Working data:
-------
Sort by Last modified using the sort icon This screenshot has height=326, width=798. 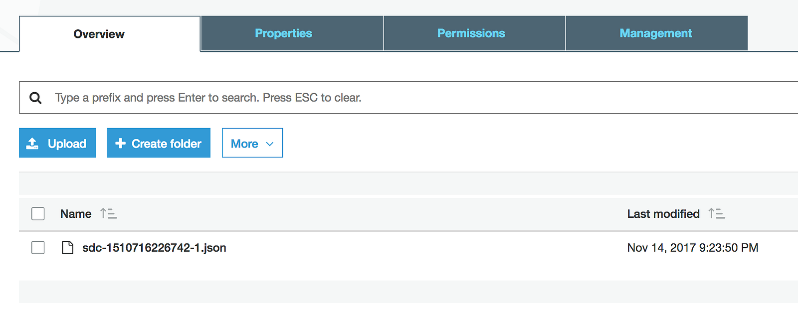[x=717, y=214]
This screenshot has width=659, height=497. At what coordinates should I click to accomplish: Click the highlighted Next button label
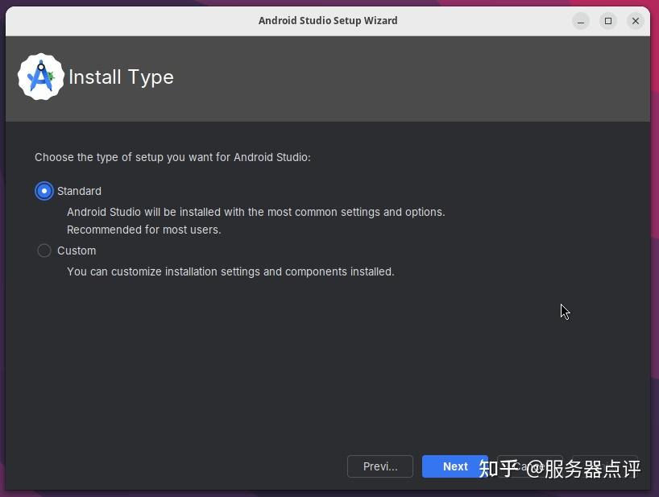pyautogui.click(x=454, y=466)
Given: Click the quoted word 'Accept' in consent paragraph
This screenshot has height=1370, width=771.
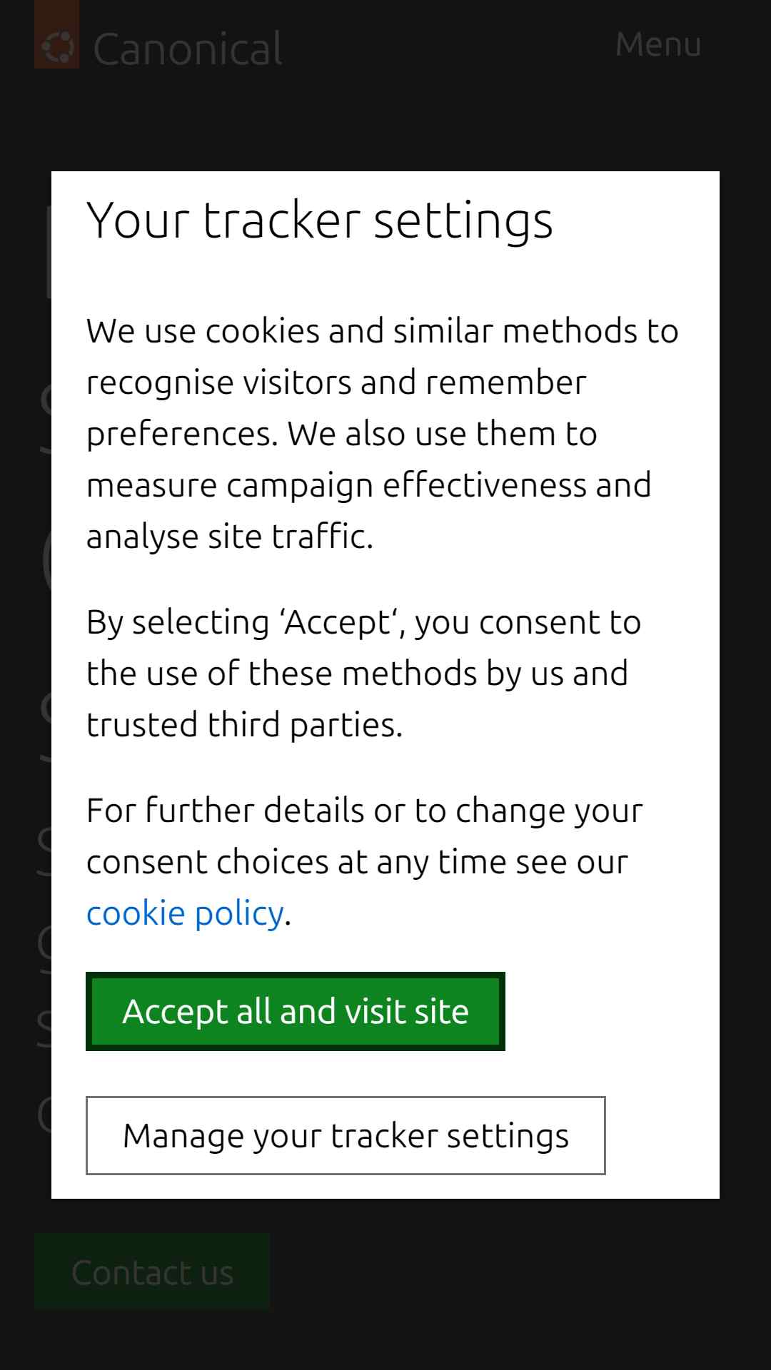Looking at the screenshot, I should 338,621.
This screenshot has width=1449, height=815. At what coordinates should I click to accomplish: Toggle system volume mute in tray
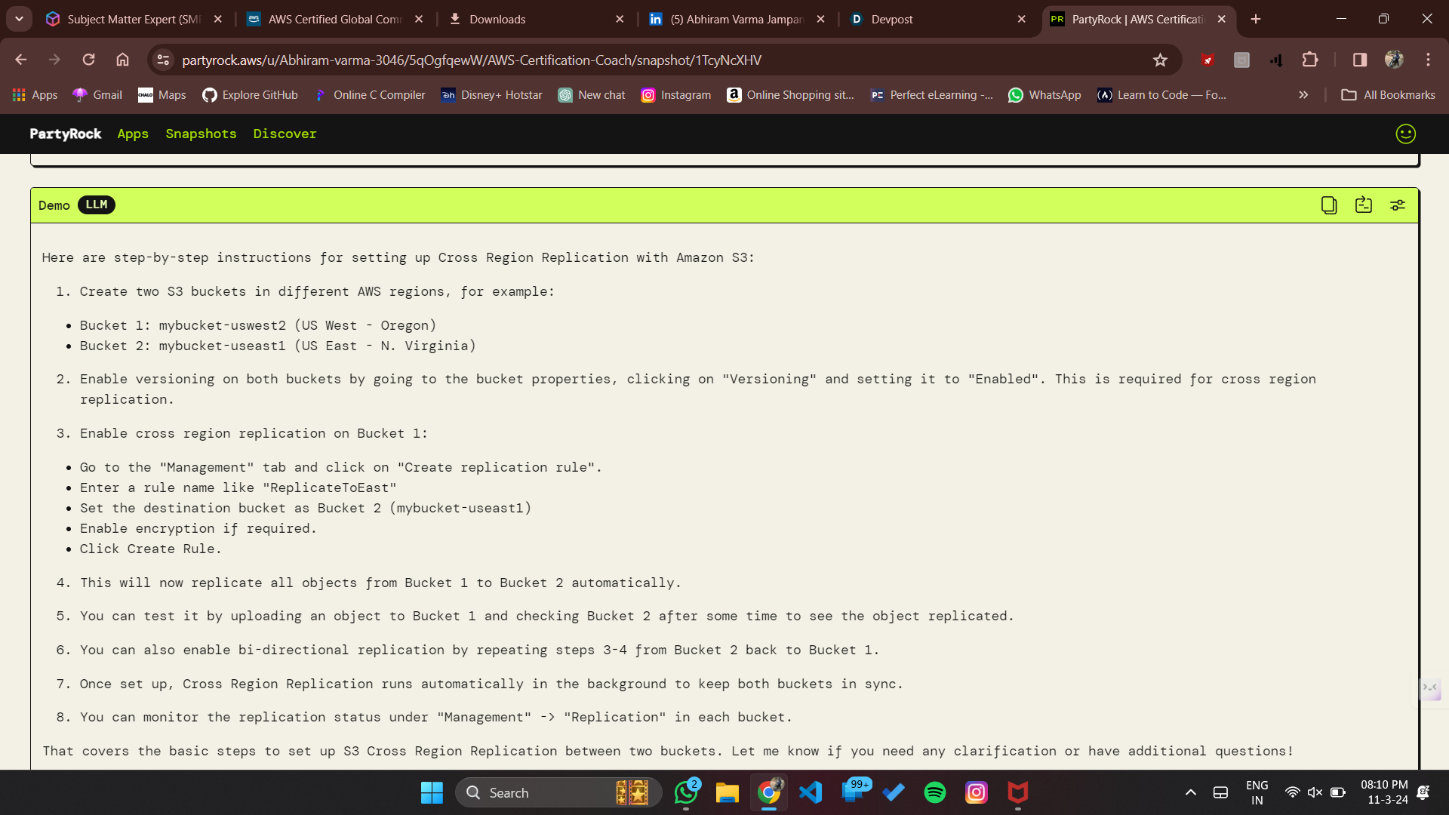point(1315,792)
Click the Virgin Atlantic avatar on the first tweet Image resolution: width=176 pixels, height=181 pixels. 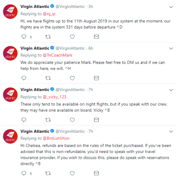coord(10,11)
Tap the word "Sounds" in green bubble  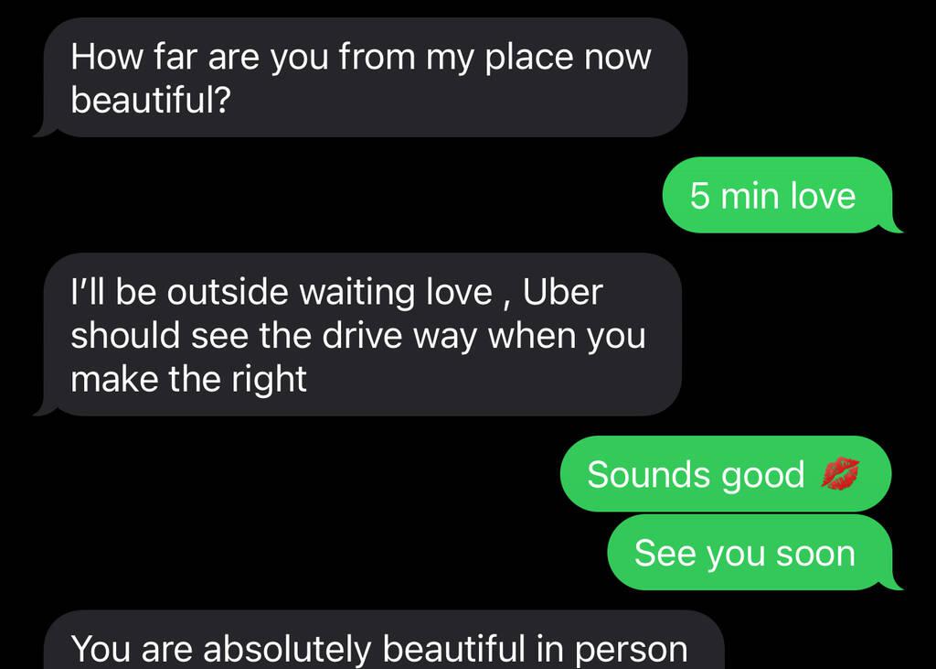tap(650, 475)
-------
Stated task: Filter the entries above and copy each line that contains the word "accomplish".

Solution to the problem:
This screenshot has width=659, height=497. At what coordinates should I click to accomplish: Click the highlighted Next button label
This screenshot has width=1449, height=815. At what coordinates should I click to accomplish: Toggle system volume mute in tray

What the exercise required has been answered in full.